# Need referral for tax prep in DF (mexican and US taxes)



## ABCinATL (Jun 19, 2010)

Hello - I am a US citizen living/working in DF.

Long story but when I came here I was under the impression that my company would set me up with an accountant but now I am finding out they may not.

I need a referral to someone that can assist me with filing both my Mexican and US tax returns.

I am not looking for references to the big accounting firms (PWC, EY, etc) as they are not affordable and my return is not that complicated (but it is a little complex with 2010 income in both countries, some out of pocket moving expenses, house in usa, etc).

Thanks in advance!

abc


----------



## DNP (May 3, 2011)

To start: pick up the phone. Call the embassy in the DF, tell them why you're calling, or, if you can, the IRS in the U.S. Also call SAT and schedule an appointment. You can schedule an appt. online too. If you don't speak Spanish, ask for an appointment with someone who speaks English.
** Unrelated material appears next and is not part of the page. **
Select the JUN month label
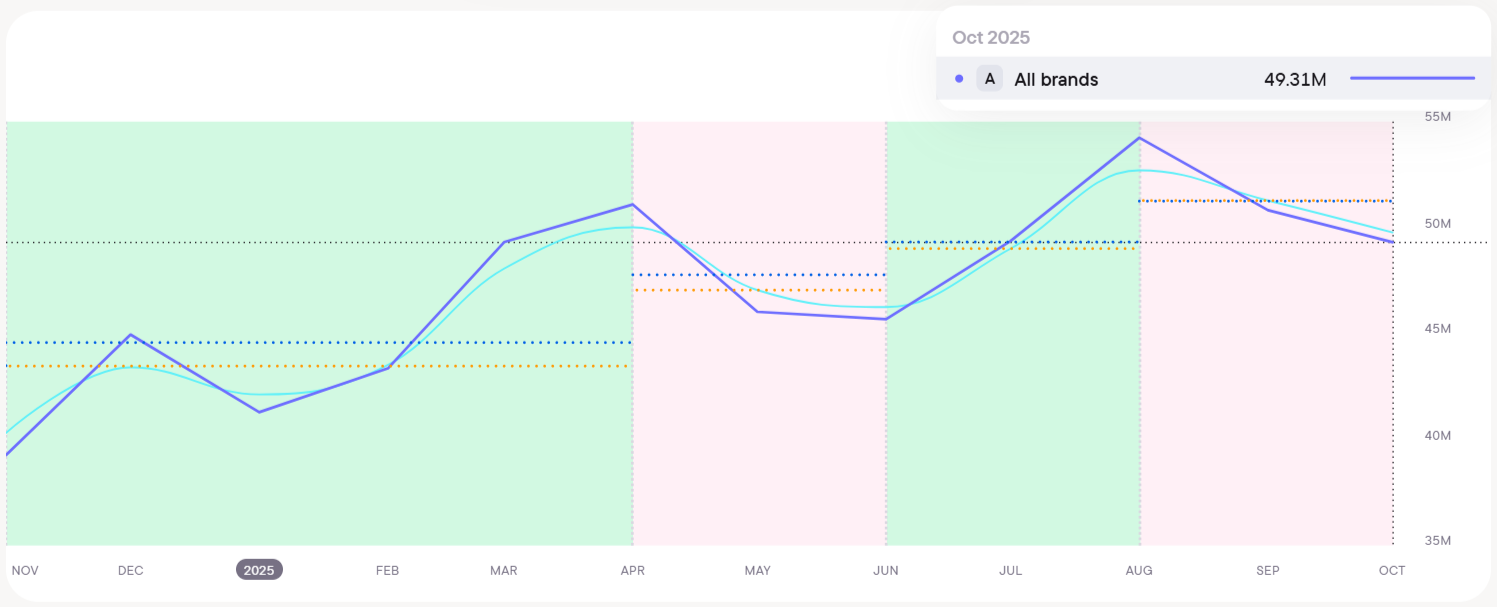This screenshot has width=1497, height=607. tap(886, 571)
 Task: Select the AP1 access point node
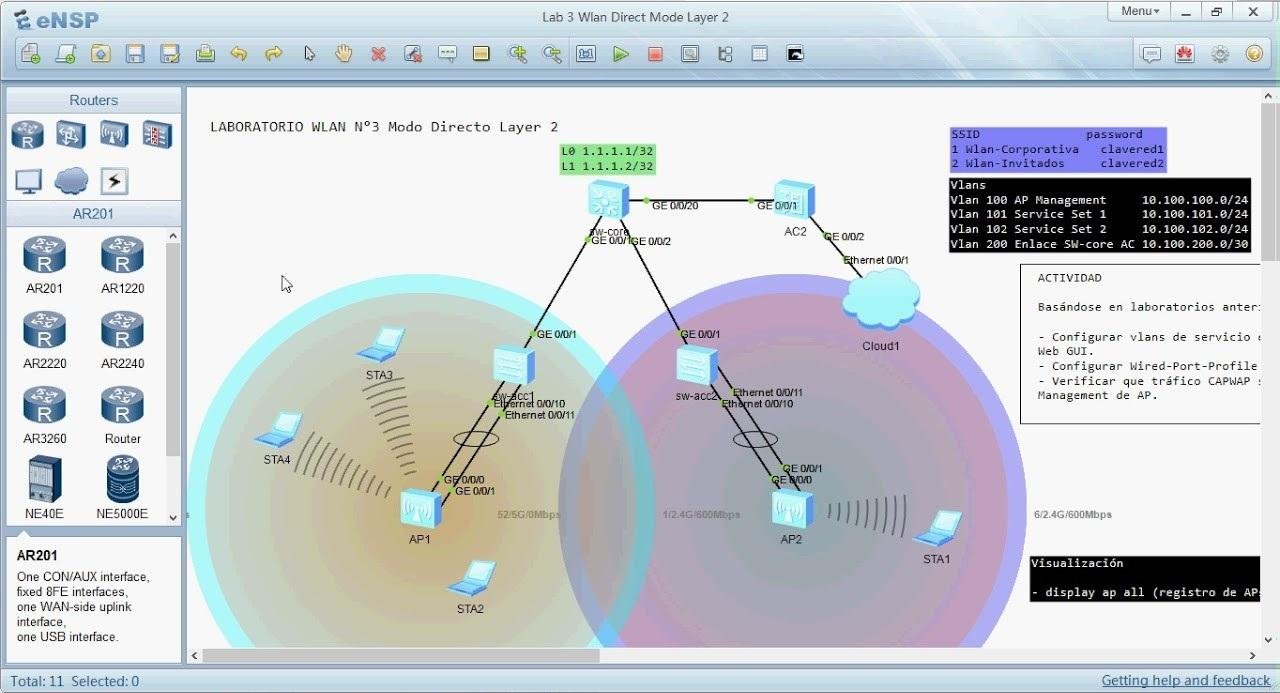[x=420, y=510]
I'm assuming you have a visa that permits you to work in Mexico. Unclear who you work for, a U.S. Company, or a Mexican company.

As an aside, many U.S. citizens living in Mexico don't realize that they have to file a return in the U.S. every year, even if they don't owe any taxes there.

Obviously this is weighing on your mind. So don't put it off any longer.


----------



## ABCinATL (Jun 19, 2010)

Thanks for the reply.

To clarify further, I am not looking for info directly from the tax authorities, I am looking for an accountant that can prepare the tax returns for me.

I work for an international company with operations across the globe.

And yes I do have proper authorization to work in Mexico.

Thanks!


----------



## scubakevin (Jun 22, 2011)

Actually it is not true that americans living and working in Mexico are required to file a return even if they have no income. The fact is that you have to file if you have qualified or taxable income in the US or if you earn over a certain amount overseas or abroad. 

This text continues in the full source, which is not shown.